In order to prove inequality (5) it is sufficient to prove two inequalities
$$V = 6(1-a)ap^2+(6-12a)p-6 > 0, \qquad (6V)$$
and
$$Z = 2(a-2)(a-1)ap^2+3(5a^2-9a+2)p+12a-18 > 0 \quad (6Z)$$
for all $x > 1$, $0 < a < 1/3$, $p \geq p(a)$.
Plugging the bound
$$p^2 \geq \frac{(4(a+2)p + 10)}{(2 - a)(1 - 3a)},$$
following from (3a), into relation for $V$ we obtain
$$V \geq V_b \equiv \frac{6(1-a)a (4(a+2)p + 10)}{(2 - a)(1 - 3a)}
(6-12a)p-6 $$
$$= \frac{6(-10a^3p+13a^2p-3ap+2p-13a^2+17a-2)}{(2-a)(1 -3a)},
\qquad (7V) $$
and
$$Z \geq Z_b \equiv
\frac{2(a-2)(a-1)a(4(a+2)p + 10)}{(2 - a)(1 - 3a)} $$ $$
+3(5a^2-9a+2)p +12a-18 $$ $$
= \frac{-53a^3p+88a^2p-29ap+6p-56a^2+86a-18}{1-3a}. \quad (7Z)$$
In order to prove the inequalities (6V) and (6Z) one needs
(due to (7V) and (7Z))
to prove
$$v = (-10a^3+13a^2-3a+2)p-13a^2+17a-2 > 0 \qquad (8v) $$
and
$$z = (-53a^3 + 88a^2 - 29a + 6)p - 56a^2 + 86a - 18 > 0, \quad (8z)$$
for all $0 < a < 1/3$ and $p \geq p(a)$.
The first bound can be readily proved. Indeed, for the bracket in
(8v) we have
$$(-10a^3+13a^2-3a+2) > -10 \left(\frac{1}{3}\right)^3
- 3 \left(\frac{1}{3}\right) +2 =\frac{17}{27}$$
and hence (using (5a): $ p(a) > 5 $) we get
$$ v > \frac{17}{27}5 - \frac{13}{9} - 2 = \frac{5}{27} > 0 \quad (9v)$$
Now we prove the second bound (8z). For the bracket in
(8z) we use the following inequality
$$z_1(a) = (-53a^3 + 88a^2 - 29a + 6) > 3 > 0, \qquad (9z1)$$
for all $0 < a < 1/3$. This can be readily obtained from graphical analysis
of the function $z_1(a)$ on interval $(0,1/3)$.
This function reaches a minimum at the point
$$a_{min} = -(\sqrt{3133}-88)/159 \approx 0.2014 \quad (10a)$$
(which could be obtained from quadratic equation $\frac{dz_1(a)}{da} = 0$)
with the value
$$z_1(a_{min}) = \frac{600698 - 2(3133)^{3/2}}{75843}
\approx 3.296 > 3. \quad (10z1)$$
Since $z_1(a) > 0$, we obtain for $p \geq p(a)$
$$z = (-53a^3+88a^2-29a+6)p-56a^2+86a-18 $$,
$$ \geq z_b (a) = (-53a^3 + 88a^2-29a+6) p(a)

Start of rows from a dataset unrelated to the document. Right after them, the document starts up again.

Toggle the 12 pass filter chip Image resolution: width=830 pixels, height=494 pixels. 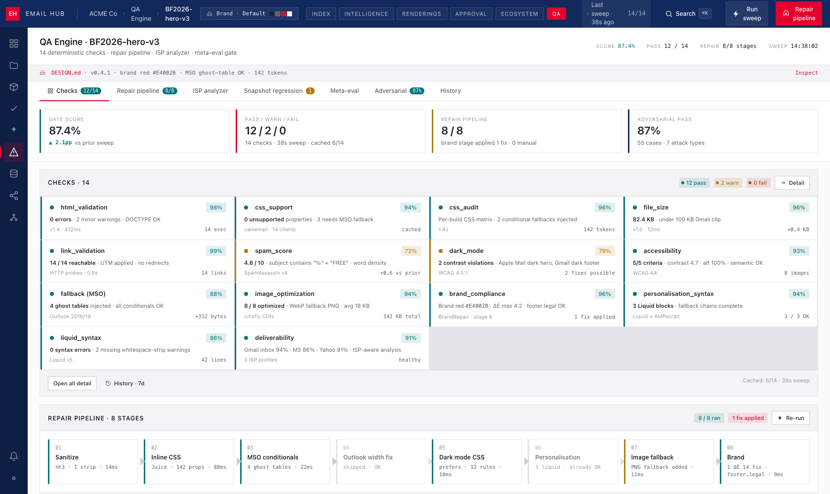pyautogui.click(x=694, y=183)
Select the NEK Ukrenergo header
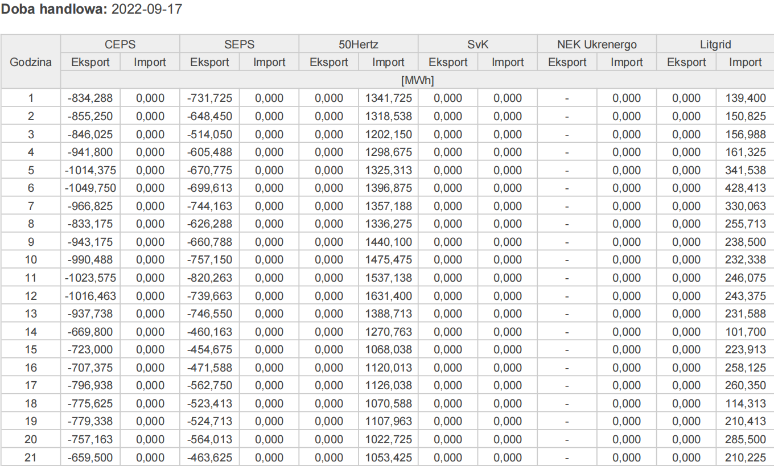 pos(596,44)
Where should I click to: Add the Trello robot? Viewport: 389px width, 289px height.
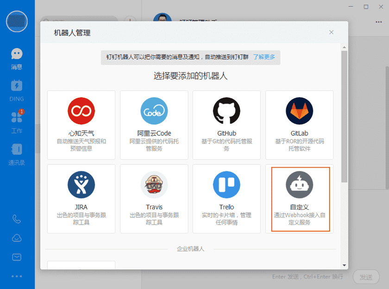tap(226, 185)
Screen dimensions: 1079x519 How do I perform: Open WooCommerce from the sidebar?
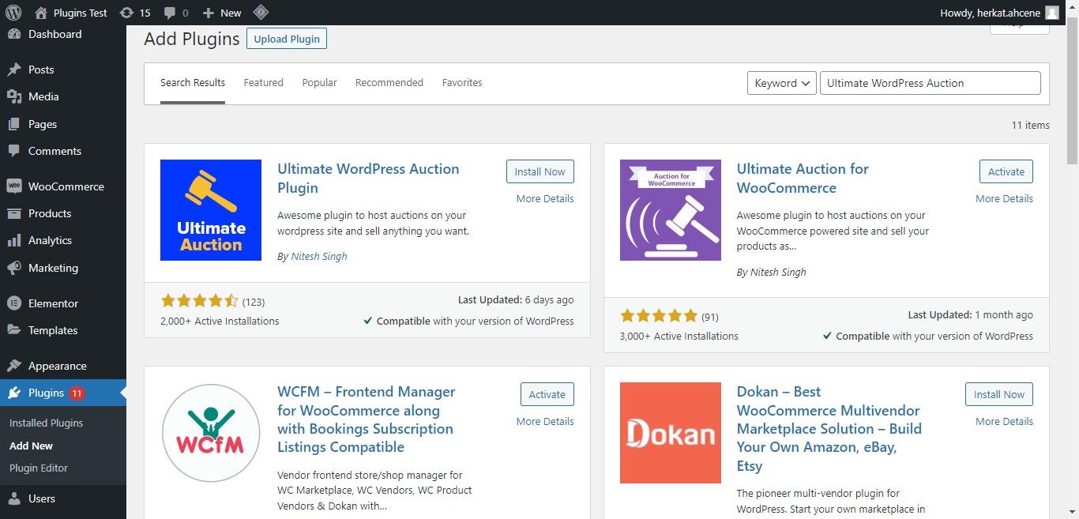tap(66, 186)
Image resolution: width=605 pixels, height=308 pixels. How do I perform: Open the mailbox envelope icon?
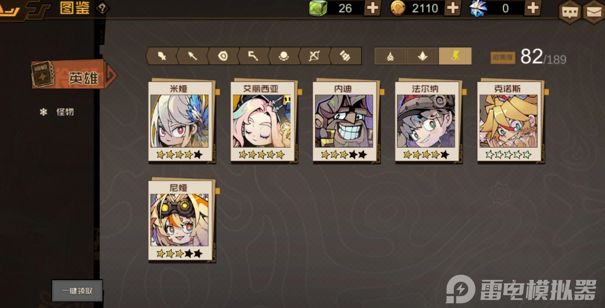click(x=594, y=12)
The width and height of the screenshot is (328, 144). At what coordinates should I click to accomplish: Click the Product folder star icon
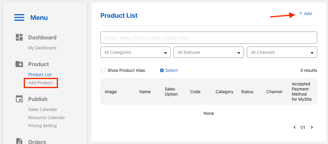19,64
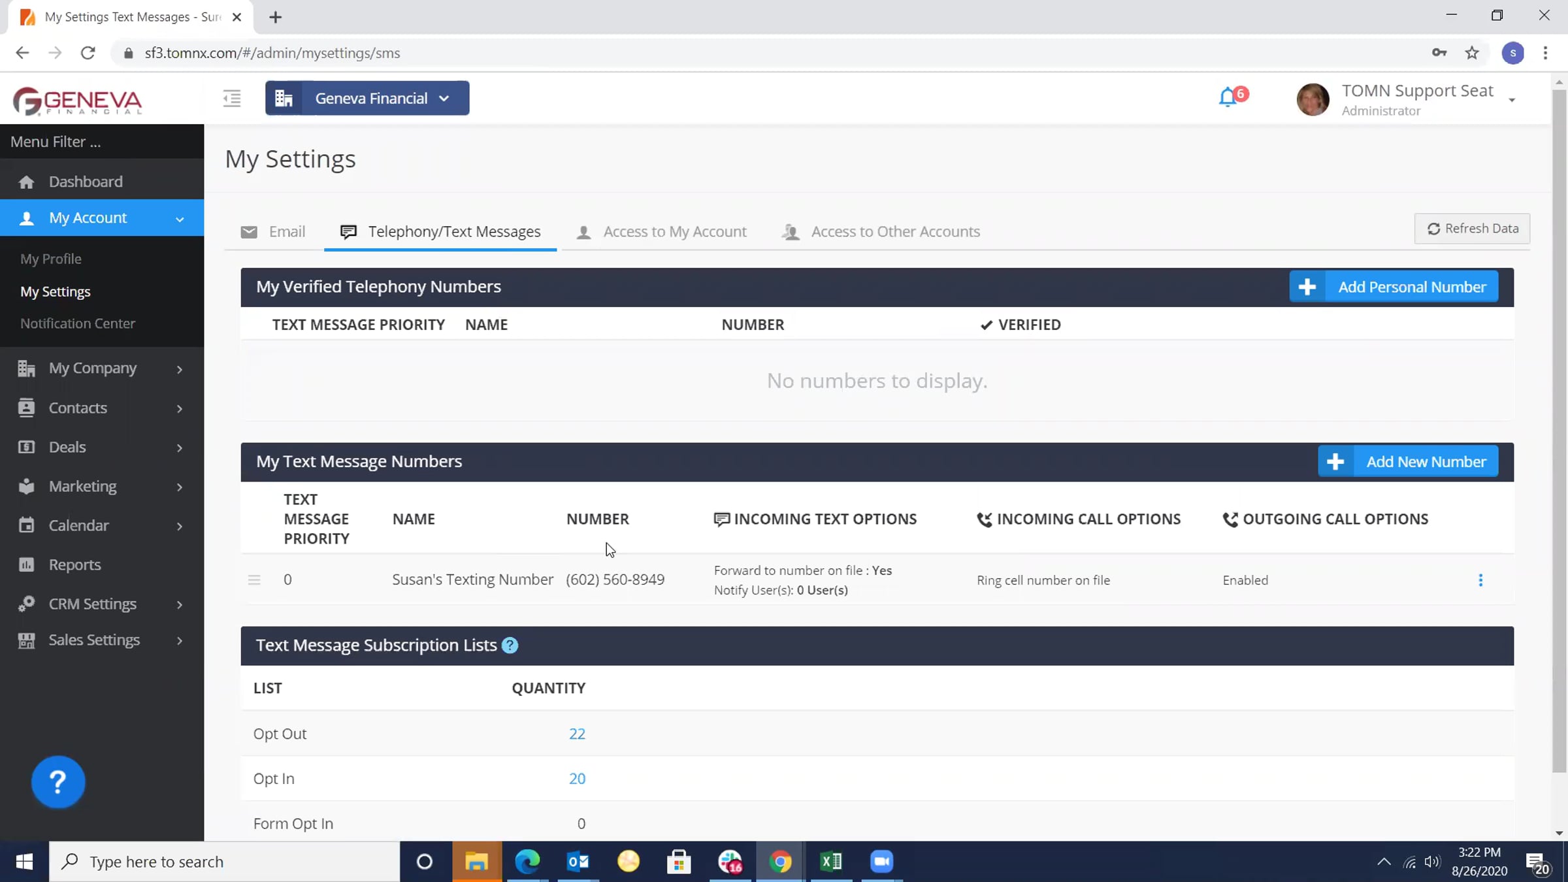Open Zoom from the Windows taskbar

(x=881, y=862)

$$ $$ -56a^2+86a-18 > 12. \quad (11z) $$
The last bound (11z) just follows from the graphical analysis of the function
$z_b (a)$ on the interval (0, 1/3). This function is monotonically increasing
from $(12_{+0})$ to $+ \infty$. Thus, relation (8z) is proved and hence
the part (b) of the Lemma is also proved.
Now we consider the case (a) $F'(1) < 0$. Here we get two subcases
$$(a1) \ \ 1/3 \leq a < 2, \quad p > 0, \qquad (12a1)$$
and
$$(a2) \ \ 0 < a < 1/3, \qquad 0 < p < p(a), \qquad (12a2)$$
where $ p(a)$ is defined in (4).
Since $F'(1) < 0$ and $F'(+\infty) = + \infty$,
then due to Intermediate Value Theorem for all $a$ and $p$ from (12a1) and (12a2)
there exists at least one root $x_{*}$ of the cubic polynomial $F'(x)$ in the interval
$(1, + \infty)$, i.e.
$$F'(x_{*}) = 0, \qquad x_{*} > 1. \qquad (13)$$
Let us suppose that for some $a$ and $p$ there exists another root $x_{**} \neq x_{*}$,
i.e. $F'(x_{**}) = 0$. Without loss of generality we put $x_{*} < x_{**}$.
An elementary graphical analysis leads us to three variants for our cubic polynomial $F'(x)$:
$$ i) F''(x_{*}) = 0, \quad F''(x_{**}) > 0, $$
$$ii) F''(x_{*}) > 0, \quad F''(x_{**}) = 0,$$
$$iii) F''(x_{*}) > 0, \quad F''(x_{**}) < 0,
\quad F''(x_{***}) > 0, \quad (14)$$
where $x_{***}$ is the third root: $F'(x_{***}) = 0$, obeying (without loss of generality) $x_{***} > x_{**} $.
By Rolle's theorem we find that in all three cases
there exist two different roots $x_1$, $x_2$ of quadratic polynomial
$$ H = F''(x) = 0, \qquad (15) $$
(see (5)), which satisfy $x_1 \neq x_2$ and
$$F''(x_1) = F''(x_2) = 0. \qquad (16) $$
By making the redefinition of our variable: $y = x - 1$, we rewrite the quadratic
equation (15) as
$$H = H(y) = 24(ap+1)y^2+ 12(3a(1-a)p^2+(3-2a)p+1)y $$
$$ +(4(a - 1)(a - 2)ap^3+ 6(-a^2 - 3a +2)p^2 -24ap -12 = 0. \quad (17)$$
This quadratic polynomial H(y) should have two different positive roots
$y_1 = x_1 - 1 >0$ and $y_2 = x_2 - 1 > 0$. Due to Vieta's formulas and $ ap+1 >0$
we obtain the following inequalities:
$$3a(1-a)p^2+(3-2a)p+1 < 0, \qquad (18B)$$
$$4(a - 1)(a - 2)ap^3+ 6(-a^2- 3a+2)p^2 -24ap-12 > 0. \quad (18C)$$
Due to (18B) we get
$$1 < a < 2. \qquad (19)$$
It can be readily seen that for this values of $a$ all coefficients
of the cubic polynomial in the left hand side of (18C) are negative and
hence the inequality (18C) is not satisfied for all $p > 0$ and $1 < a < 2$.
Thus, in case (a) we have only one root of cubic polynomial
$F'(x)$ belonging to $(1, + \infty)$. This finishes the proof of the Lemma.